▶ [TASK DETAILS]
Your task is to copy the listing exactly. Drop any pictures from the copy.

++++++++

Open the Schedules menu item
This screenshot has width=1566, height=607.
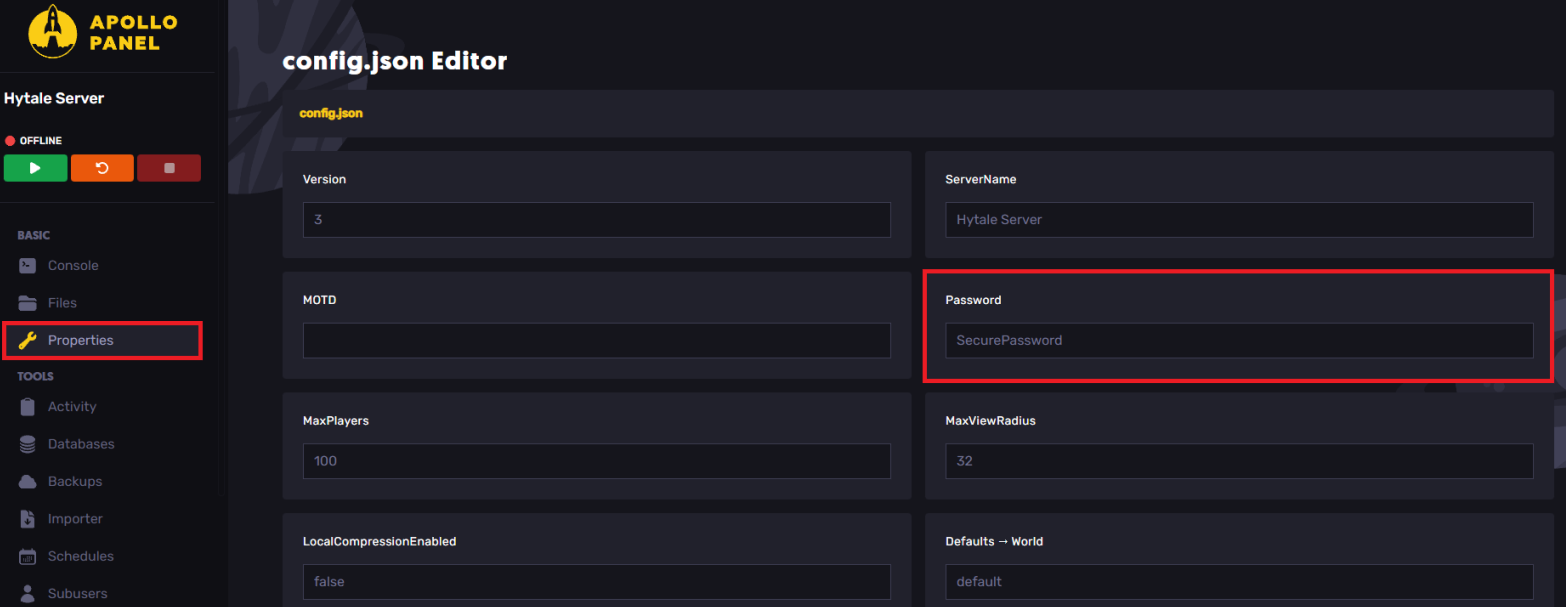(80, 556)
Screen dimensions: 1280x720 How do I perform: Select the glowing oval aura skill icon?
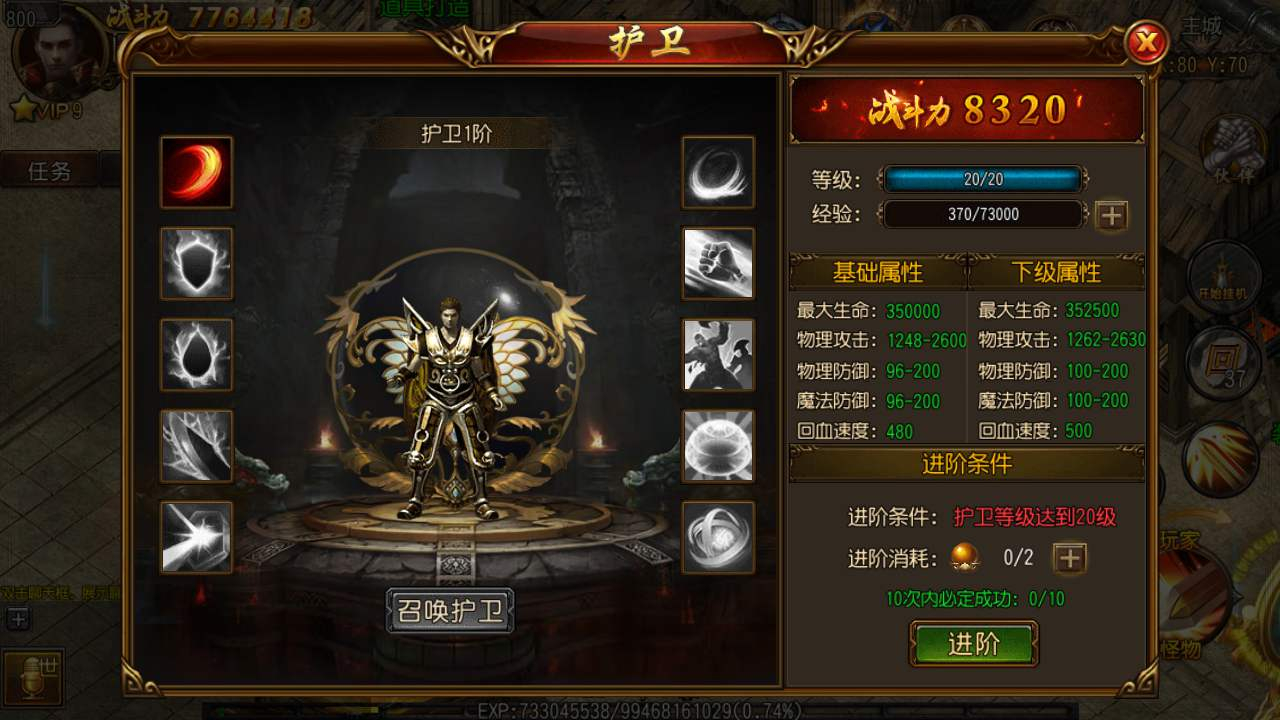click(x=196, y=354)
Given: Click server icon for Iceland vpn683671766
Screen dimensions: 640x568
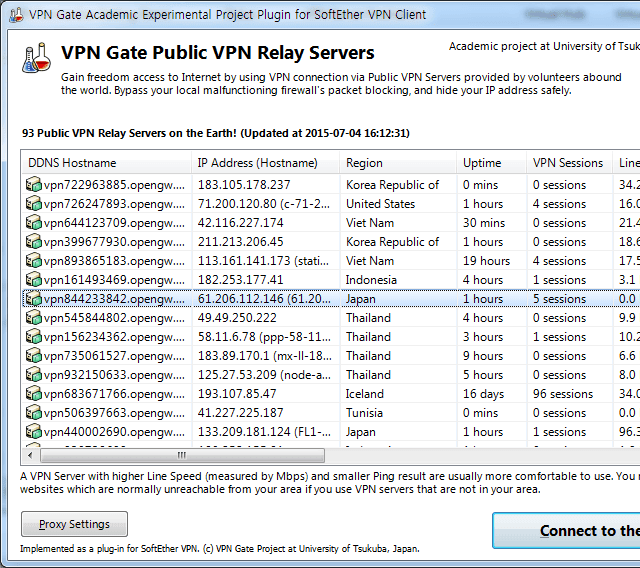Looking at the screenshot, I should click(34, 394).
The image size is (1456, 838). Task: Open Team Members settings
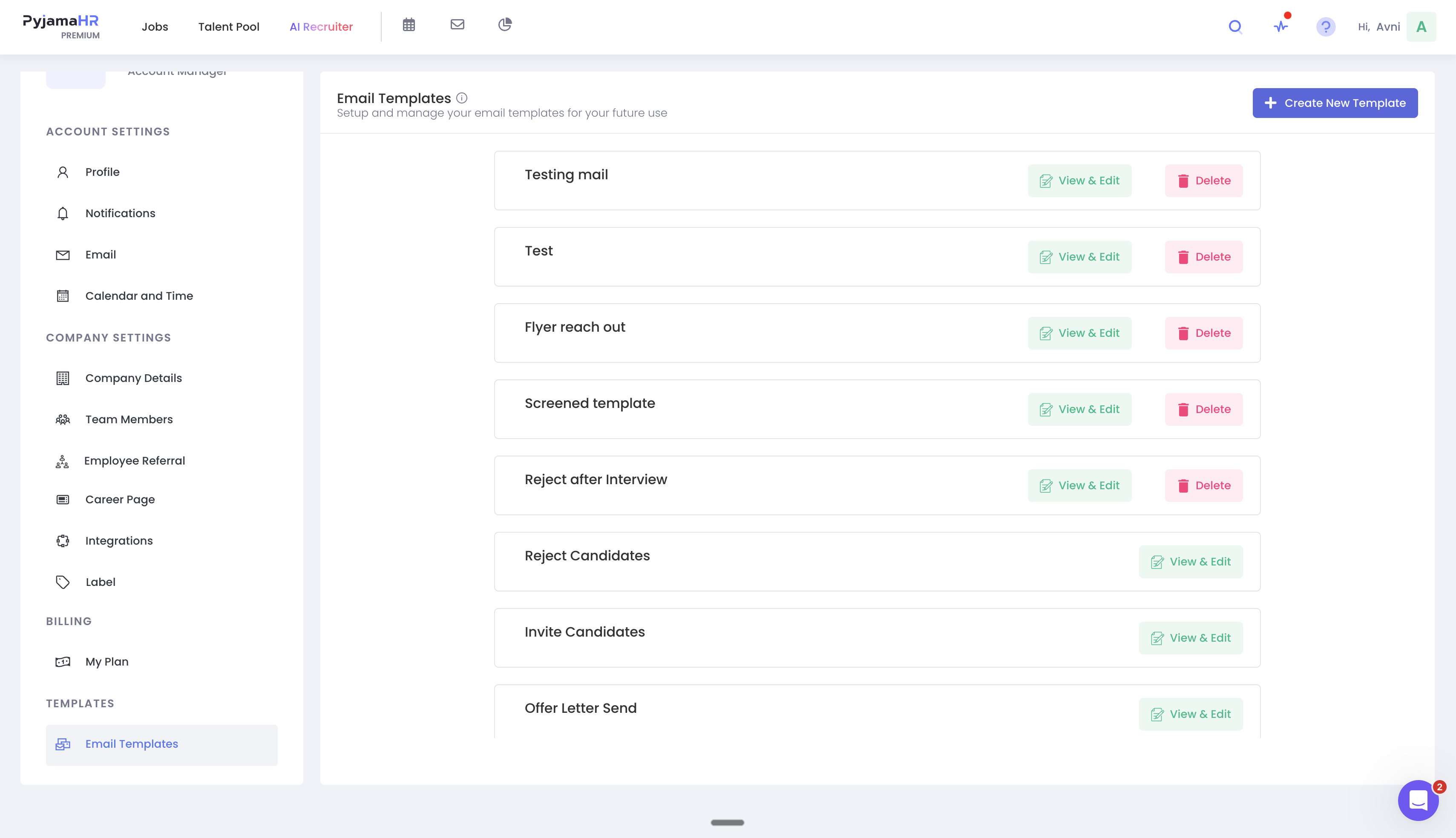(129, 419)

++++++++

▶ [SOLVED PROBLEM]
Open the Schedules menu item
This screenshot has width=1566, height=607.
(80, 556)
Screen dimensions: 1280x720 How do I perform: Select the glowing oval aura skill icon?
click(x=196, y=354)
Given: Click server icon for Iceland vpn683671766
Screen dimensions: 640x568
Looking at the screenshot, I should click(34, 394).
The image size is (1456, 838). Task: Open Team Members settings
(129, 419)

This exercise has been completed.